As a final set of experiments, we compared drug/resin microneedles used in this study to another representative of a hard microneedle made from polyethylene glycol diacrylate (PEGDA) based microneedles. The PEGDA microneedles also show strong mechanical properties for easy skin penetration as detailed in previous studies86. In our study, we confirmed higher robustness of drug/resin microneedles compared to the PEGDA based microneedles as shown in Fig. 6b. The PEGDA microneedles were prepared with a Lidocaine solution of 500 mg/ml and PEGDA (Millipore Sigma, SKU: 437441-500ML) with molecular weight of 575 mixed 1% photo initiator of 2-Hydroxy-4′-(2-hydroxyethoxy)-2-methylpropiophenone (Millipore Sigma, SKU: 410896-10G). The drug solution and PEGDA solution was mixed with the ratio of 4:1 (v/v). The prepared solution was added to microneedle mold and crosslinked by UV-light irradiation with a wavelength of 365 nm. Our results indicate that PEGDA based microneedles are less rigid and they start to break down at the force of ~ 0.164 N per needle.
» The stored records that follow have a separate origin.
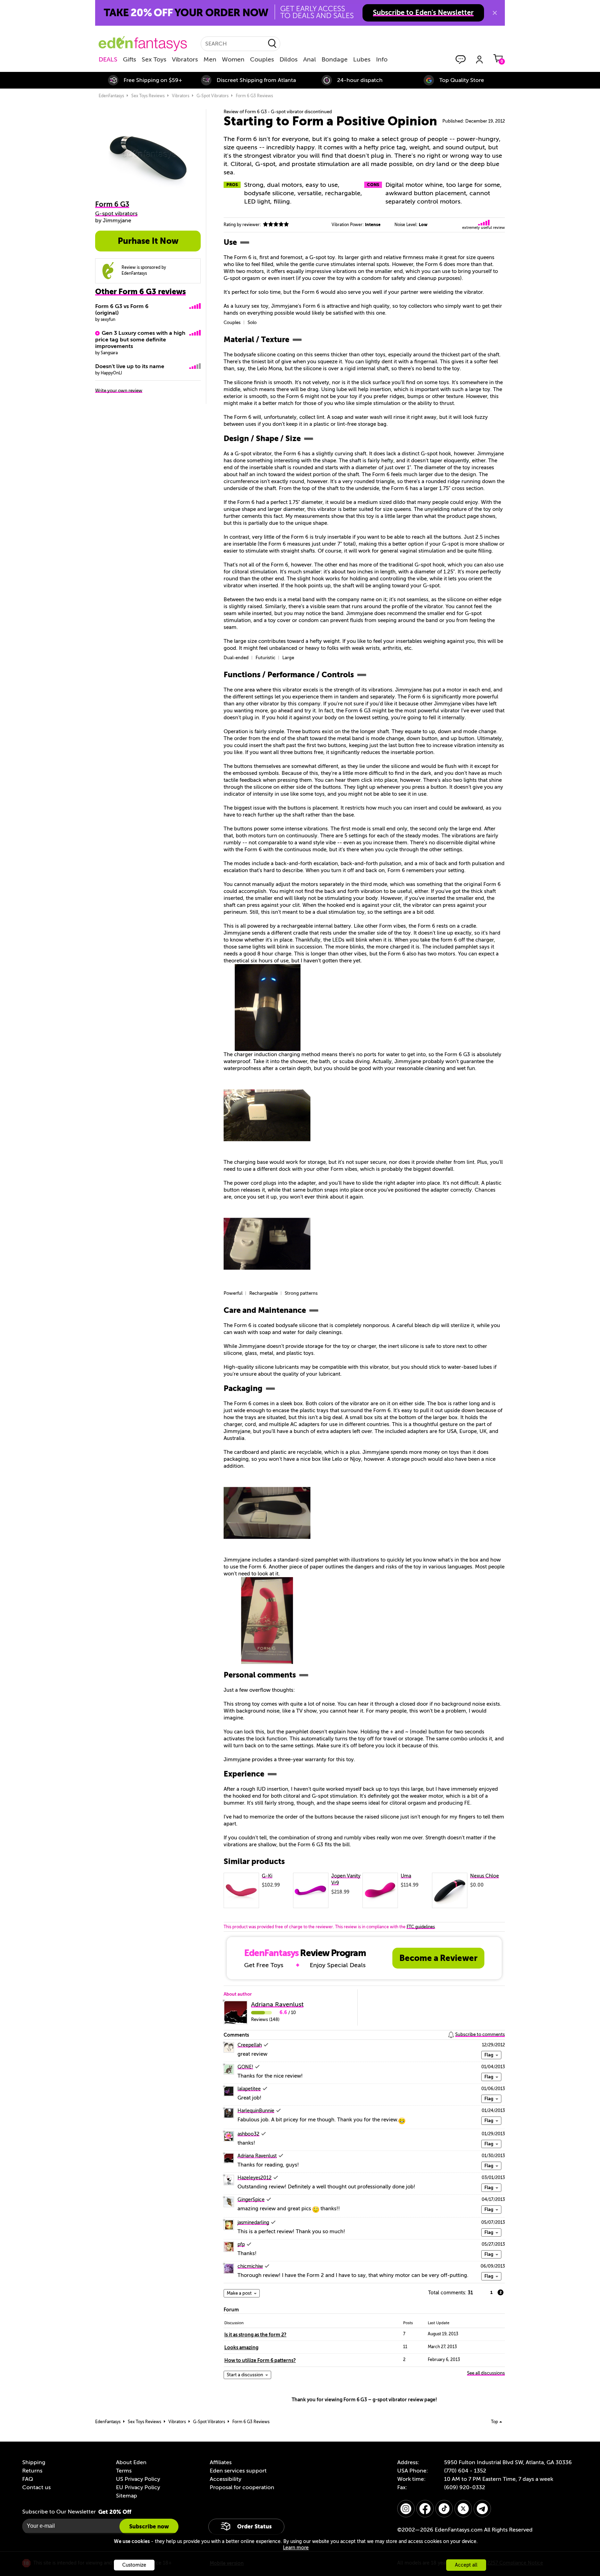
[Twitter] (463, 2508)
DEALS (108, 59)
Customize (134, 2565)
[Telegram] (482, 2508)
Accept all (466, 2565)
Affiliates (221, 2462)
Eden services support (238, 2471)
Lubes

In this paper we presented a new kind of polymeric porous microneedles through direct mixing of a solid drug with biocompatible and photo-curable resin. Solid formulation provides an opportunity to increase drug loading capacity in the microneedles compared to aqueous drug dispersions. Our polymeric microporous microneedles have reliable mechanical properties for effective skin penetration. The microneedle patches have flexible and stretchable backing that improves skin conformability and wearability. Patches can be made large or small and in any shape and form to be compatible with application at different body parts. To demonstrate drug release, Lidocaine and Ibuprofen were embedded in our proposed porous microneedles with an eye towards local pain management. We investigated their release profile in DPBS and verified the drugs characteristics are unchanged after mixing and curing them with the polymers. We also confirmed the ex vivo penetration of the microneedles in pig skin by histology examination which showed desirable penetration behavior. Solid drug formulation ensures that different drug candidates, both large and small molecules, can be delivered at high strengths using these microneedles as compared to conventional microneedles.